What you will do
Before copying, set the pictures aside; then repeat every line below verbatim.

Information supplied
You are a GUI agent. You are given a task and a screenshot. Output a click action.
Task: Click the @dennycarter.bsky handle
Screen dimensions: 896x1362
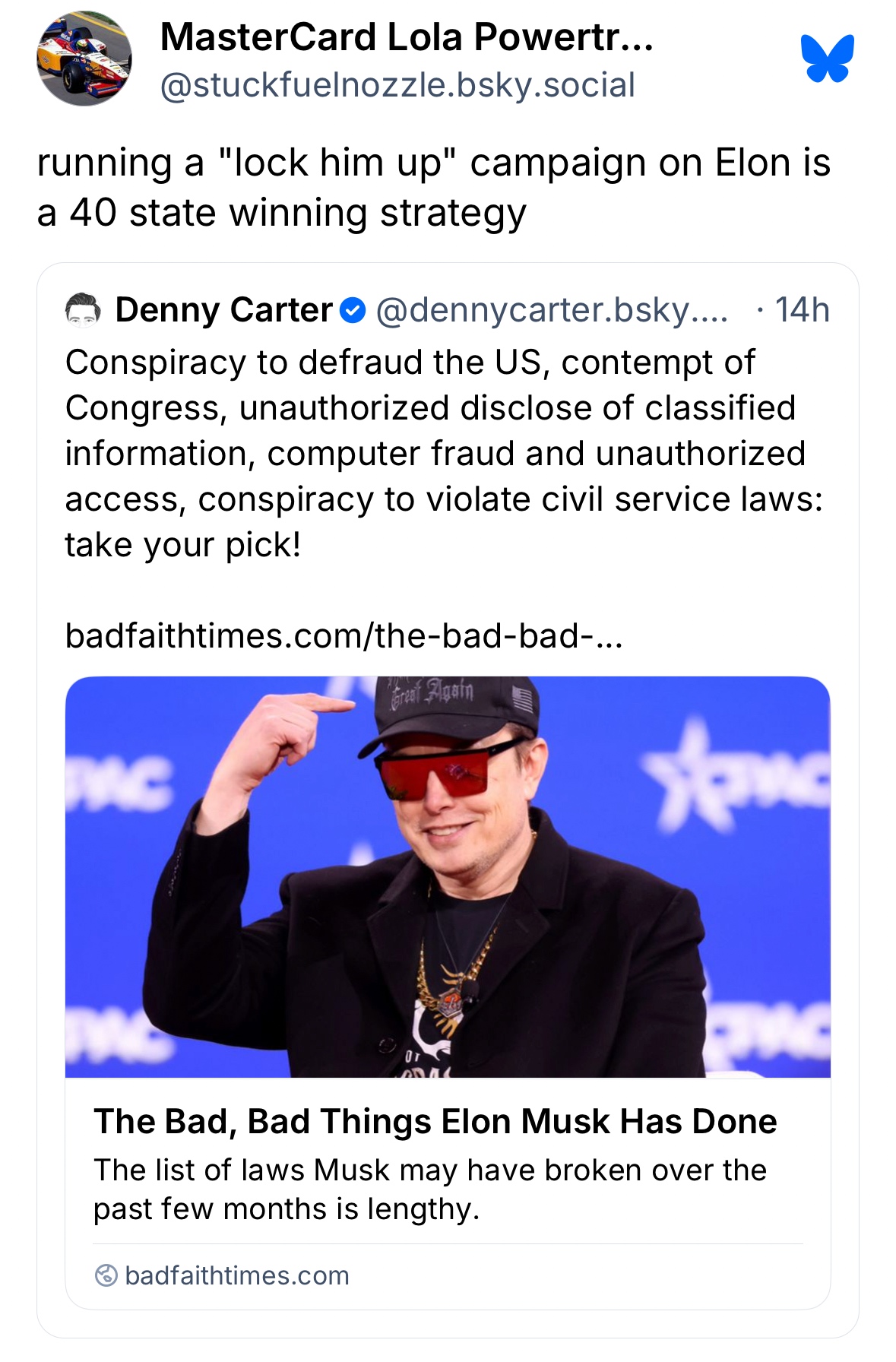551,310
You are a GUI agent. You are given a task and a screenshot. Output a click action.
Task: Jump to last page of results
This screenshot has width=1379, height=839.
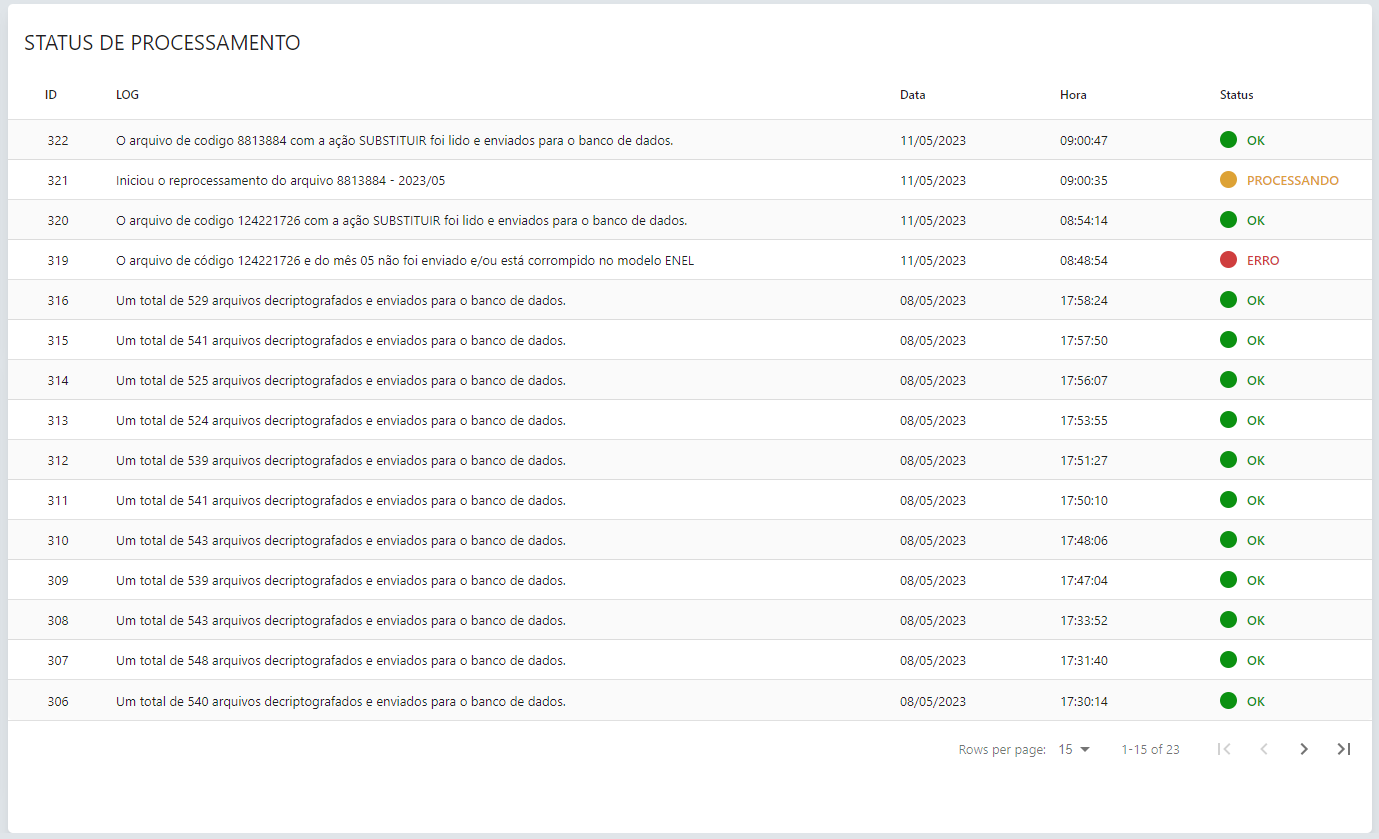(1343, 749)
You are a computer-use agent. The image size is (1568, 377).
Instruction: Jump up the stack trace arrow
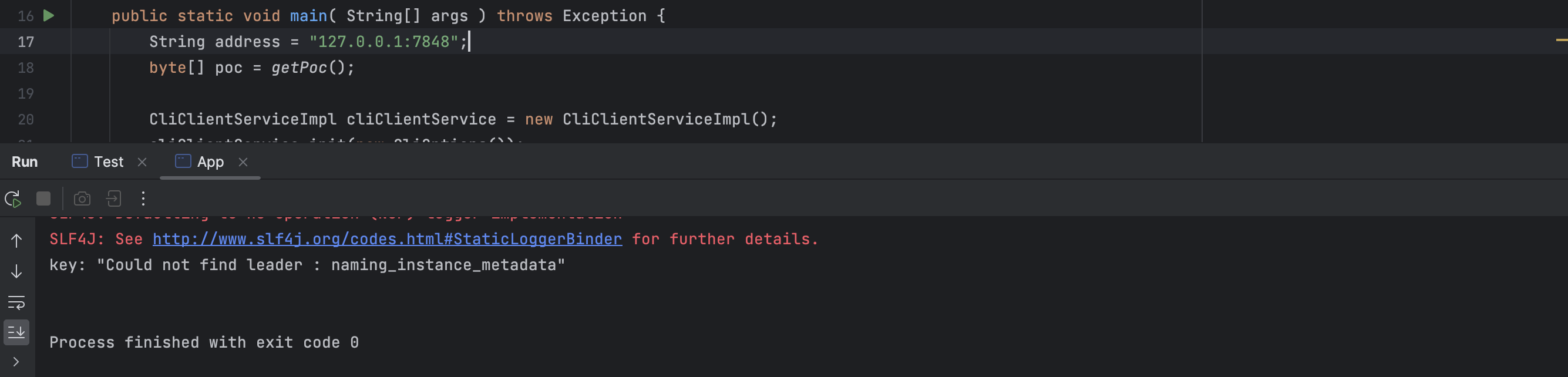coord(16,241)
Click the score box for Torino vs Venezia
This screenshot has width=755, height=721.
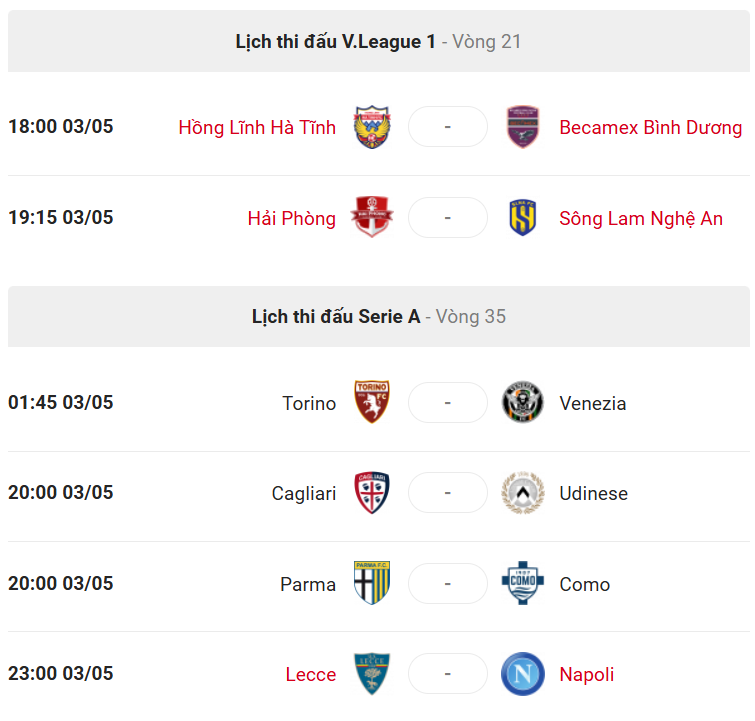click(x=448, y=403)
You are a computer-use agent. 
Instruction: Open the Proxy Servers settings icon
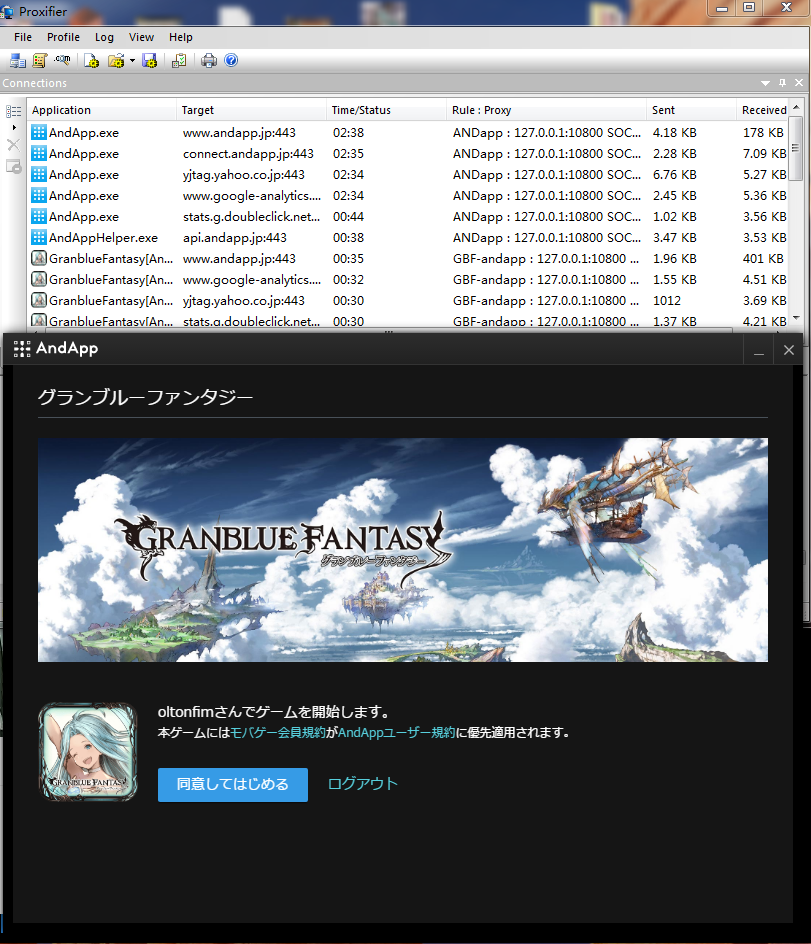[x=17, y=61]
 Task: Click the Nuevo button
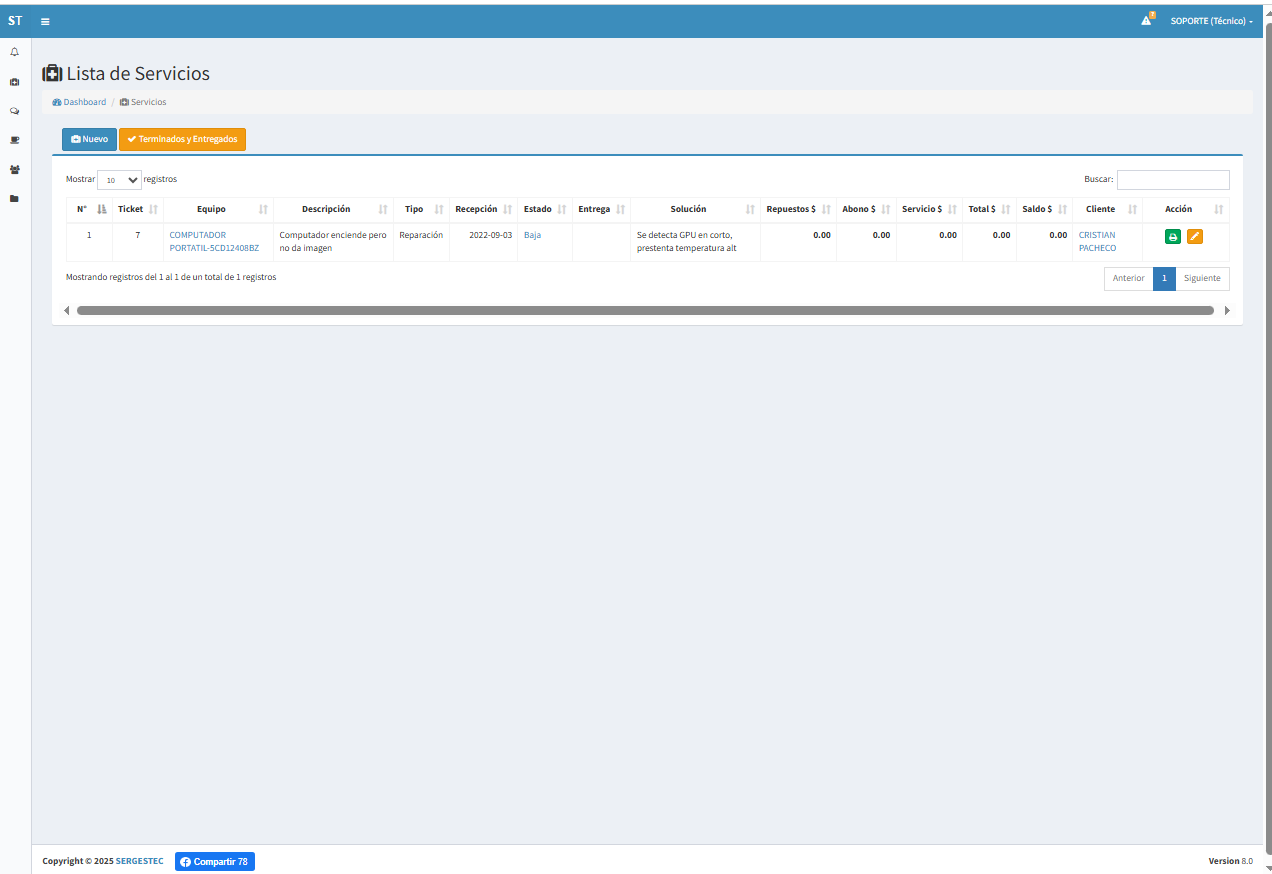(x=89, y=139)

Answer area
You are a GUI agent. You are given a task and a screenshot. Output a click action.
Task: Click the @dennycarter.bsky handle
Screen dimensions: 896x1362
551,310
You are a GUI agent. You are given a task and a screenshot. Output a click action.
Task: Jump to last page of results
This screenshot has width=1379, height=839.
(1343, 749)
You are a computer-use agent. The image size is (1568, 377).
Instruction: Jump up the stack trace arrow
coord(16,241)
Click the score box for Torino vs Venezia
This screenshot has width=755, height=721.
click(x=448, y=403)
You are a computer-use agent. 
Instruction: Open the Proxy Servers settings icon
[x=17, y=61]
 Task: Click the Nuevo button
(x=89, y=139)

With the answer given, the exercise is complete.